## What needs to be done
For the entries below, print exactly the lines between the line holding "Click the block" and the line holding "Click the PayPal payment icon", inclusive, and nothing else.

Stored data entries

#####

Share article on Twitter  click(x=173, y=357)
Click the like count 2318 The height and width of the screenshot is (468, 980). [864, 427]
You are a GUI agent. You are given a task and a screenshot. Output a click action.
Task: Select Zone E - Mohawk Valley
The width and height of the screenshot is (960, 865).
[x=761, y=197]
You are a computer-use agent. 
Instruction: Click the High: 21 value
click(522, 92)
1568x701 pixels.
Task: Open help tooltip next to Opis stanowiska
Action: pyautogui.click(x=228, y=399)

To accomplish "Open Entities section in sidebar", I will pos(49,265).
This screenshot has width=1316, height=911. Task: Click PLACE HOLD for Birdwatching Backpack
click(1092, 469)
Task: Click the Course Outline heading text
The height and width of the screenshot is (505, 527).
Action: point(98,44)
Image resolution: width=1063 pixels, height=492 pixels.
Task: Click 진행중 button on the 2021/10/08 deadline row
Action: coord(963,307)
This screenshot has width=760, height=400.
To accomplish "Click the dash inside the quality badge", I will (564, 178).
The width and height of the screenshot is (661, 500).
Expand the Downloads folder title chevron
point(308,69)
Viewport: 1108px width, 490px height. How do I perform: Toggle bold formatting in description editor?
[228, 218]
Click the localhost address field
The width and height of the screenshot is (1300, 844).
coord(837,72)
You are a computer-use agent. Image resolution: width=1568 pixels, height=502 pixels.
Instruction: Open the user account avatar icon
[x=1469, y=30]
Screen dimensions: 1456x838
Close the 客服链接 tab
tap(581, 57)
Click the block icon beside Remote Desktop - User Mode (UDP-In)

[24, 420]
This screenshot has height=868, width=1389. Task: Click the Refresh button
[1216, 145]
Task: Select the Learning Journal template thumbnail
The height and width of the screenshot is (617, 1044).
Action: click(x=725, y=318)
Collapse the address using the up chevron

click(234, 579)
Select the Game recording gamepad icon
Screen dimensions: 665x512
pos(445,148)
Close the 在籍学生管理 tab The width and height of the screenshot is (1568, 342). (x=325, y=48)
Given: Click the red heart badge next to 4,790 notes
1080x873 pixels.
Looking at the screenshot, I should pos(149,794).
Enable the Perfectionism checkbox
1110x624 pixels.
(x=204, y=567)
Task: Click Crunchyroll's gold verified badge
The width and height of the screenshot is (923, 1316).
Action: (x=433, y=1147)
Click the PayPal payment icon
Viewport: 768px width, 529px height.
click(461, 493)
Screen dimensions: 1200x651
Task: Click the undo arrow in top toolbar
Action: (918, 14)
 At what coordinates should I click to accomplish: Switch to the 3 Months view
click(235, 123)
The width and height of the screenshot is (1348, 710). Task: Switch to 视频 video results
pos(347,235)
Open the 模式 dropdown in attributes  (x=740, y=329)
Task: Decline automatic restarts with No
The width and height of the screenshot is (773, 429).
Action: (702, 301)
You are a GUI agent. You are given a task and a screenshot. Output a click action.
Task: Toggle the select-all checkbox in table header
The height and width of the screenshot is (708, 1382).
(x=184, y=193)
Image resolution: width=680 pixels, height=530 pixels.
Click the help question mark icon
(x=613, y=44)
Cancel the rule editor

#####

## Output for this exercise
Click the block icon beside Remote Desktop - User Mode (UDP-In)

[24, 420]
This screenshot has height=868, width=1389. Task: Click the Refresh button
[1216, 145]
Task: Select the Learning Journal template thumbnail
The height and width of the screenshot is (617, 1044).
Action: click(x=725, y=318)
Collapse the address using the up chevron

click(234, 579)
Select the Game recording gamepad icon
Screen dimensions: 665x512
pos(445,148)
Close the 在籍学生管理 tab The width and height of the screenshot is (1568, 342). (x=325, y=48)
Given: Click the red heart badge next to 4,790 notes
1080x873 pixels.
Looking at the screenshot, I should pos(149,794).
Enable the Perfectionism checkbox
1110x624 pixels.
(x=204, y=567)
Task: Click Crunchyroll's gold verified badge
The width and height of the screenshot is (923, 1316).
Action: (x=433, y=1147)
Click the PayPal payment icon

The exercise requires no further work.